Keine Flatrates, WhatsApps und Zoom-Plattformen.
Damals hätten wir uns das Heute nicht vorstellen können.
Heute ist das Damals unvorstellbar.
War das Leben langsamer?
Heute ist Achtsamkeit der große Renner. Handarbeiten boomt. Leute stricken Hüllen für Straßenlaternen!
Damals hatten meine Eltern drei Gärten zu versorgen: den eigenen, den meiner Großmutter und die Streuobstwiese. Wir Kinder pflückten Erdbeeren und sammelten Mirabellen auf. Ich gruselte mich immer vor den Ohrenkneifern. Haut, Hände, Ohren.
Während der Weinlese kam der Bammert zum Vesper vorbei. Es gab Brot und Aufschnitt und Schwarztee aus der Thermoskanne. (So begann meine Liebe zum Teetrinken.)

Wenn ich in mein Atelier gehe – das ich inzwischen mit einer lieben Kollegin teile – dann entscheide ich mich bewusst dafür, mit den Händen zu arbeiten. Ich mache Flecken, spritze mit Farbe herum, kritzle und schabe. Ich arbeite oft an mehreren Bildern gleichzeitig. Zwei oder drei liegen dann immer auf dem Boden, und manchmal trete ich in die nasse Farbe und mache Abdrücke mit den Schuhsohlen. Es ist oft kalt im Atelier und feucht. Ich höre Musik und den Regen und das Summen der Holzbienen im Sommer. Ich trinke Tee, und ich rede mit meiner Freundin.

Meine Blumenbilder sind anders als meine digitalen Muster. Ich male übrigens echte Blumen! Keine Fotos, die ich gegoogelt habe. Ich habe im Atelier keinen Internet-Empfang. Die Mauern sind zu dick!
Zu meiner Blumenhändlerin – selbst Künstlerin – habe ich inzwischen einen guten Draht. Oft schenkt sie mir noch Blumen dazu, die sie nicht mehr verkaufen kann.

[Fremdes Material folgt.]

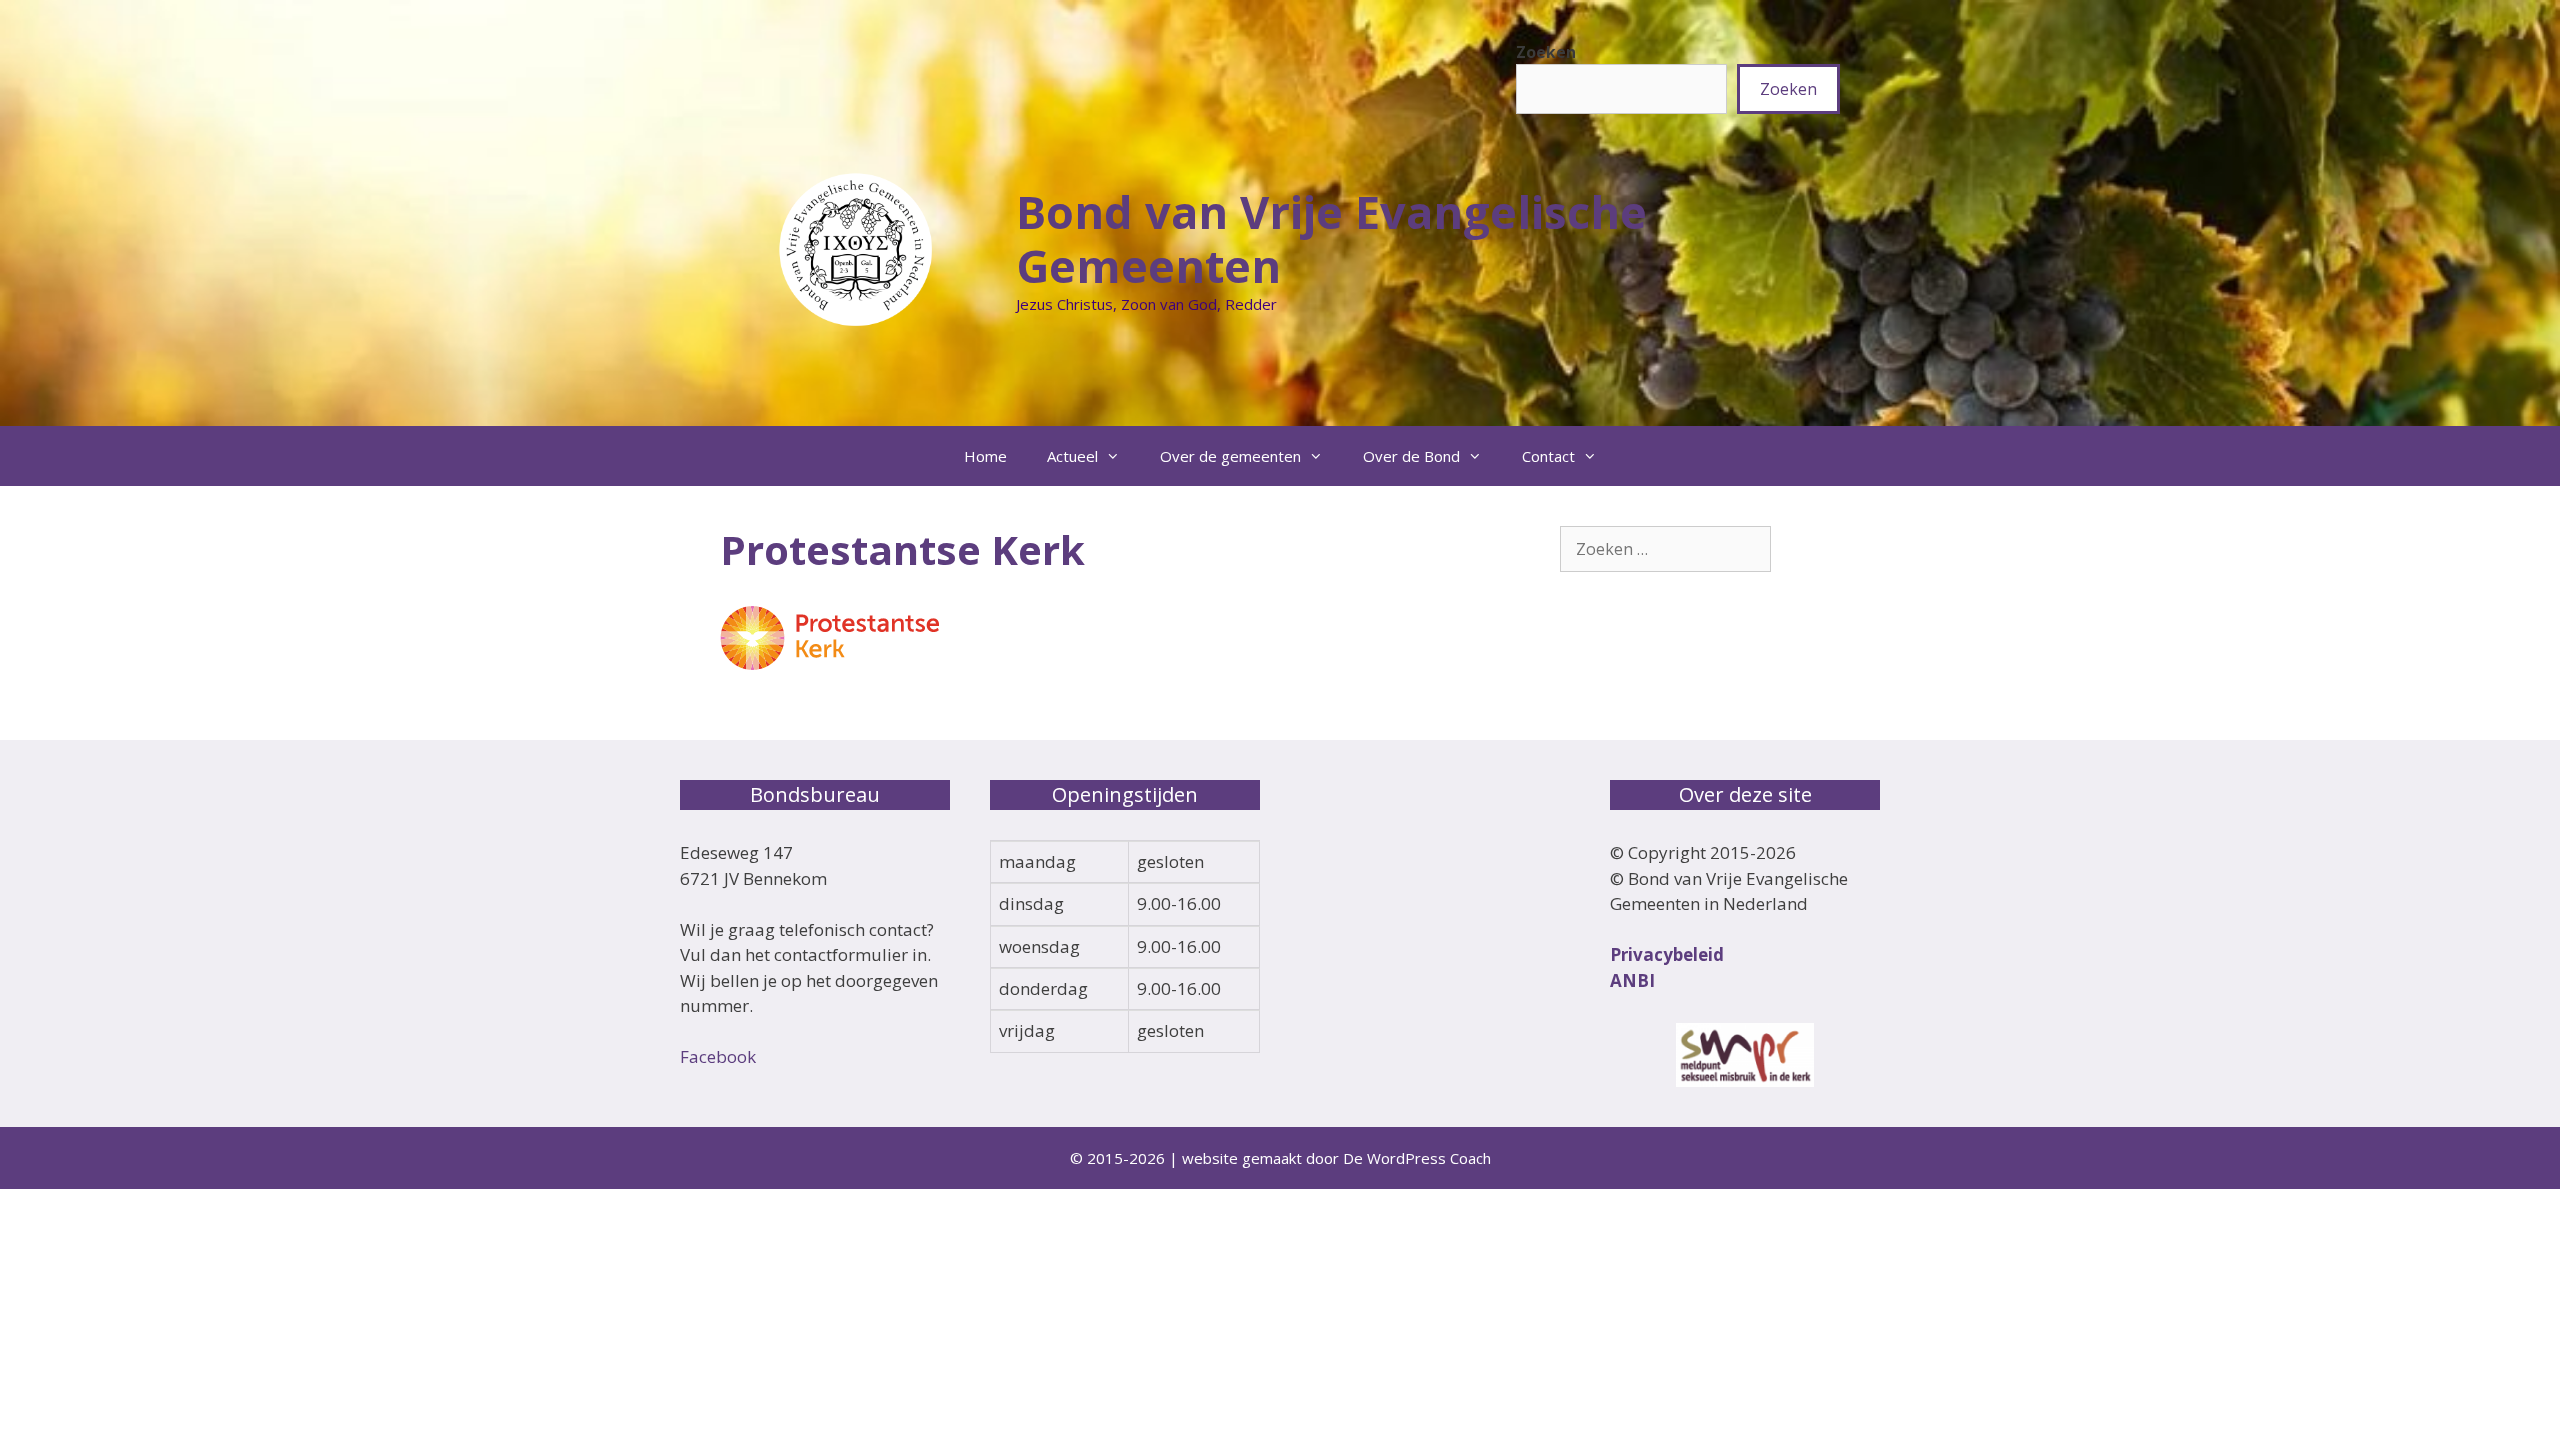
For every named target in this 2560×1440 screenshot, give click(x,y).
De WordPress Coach (1417, 1158)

Was ich sagen will: wir alle genießen doch schöne oder angenehme Sinneseindrücke. Es muss nicht das Malen sein. Tanzen. Laufen. Gärtnern. Handarbeiten. Kochen. Miteinander reden. Händchen halten…  Handmade und digital im Gleichgewicht. Dann geht es uns gut, denke ich.
Aber manchmal müssen wir uns daran erinnern.

Malen und Denken

Neulich wurde ich gefragt: „muss man beim Malen denken?“

Meine spontane Antwort war: „ja!“

(Man beachte das Ausrufezeichen.)

Die Frage wäre richtiger: „gibt es den großen Wurf?“

Ich halte das nicht für unmöglich.

Es kommt darauf an…

Mal angenommen, jemand singt gerne unter der Dusche. Ist es ausgeschlossen, dass das gut klingen kann?

Nein.

Singt er eine Arie von Verdi und klingt dabei wie Pavarotti? Eher nicht.

Was ich damit sagen will: über’s Malen und Zeichnen kann man viel lernen. Und ja, dafür braucht es auch den Kopf.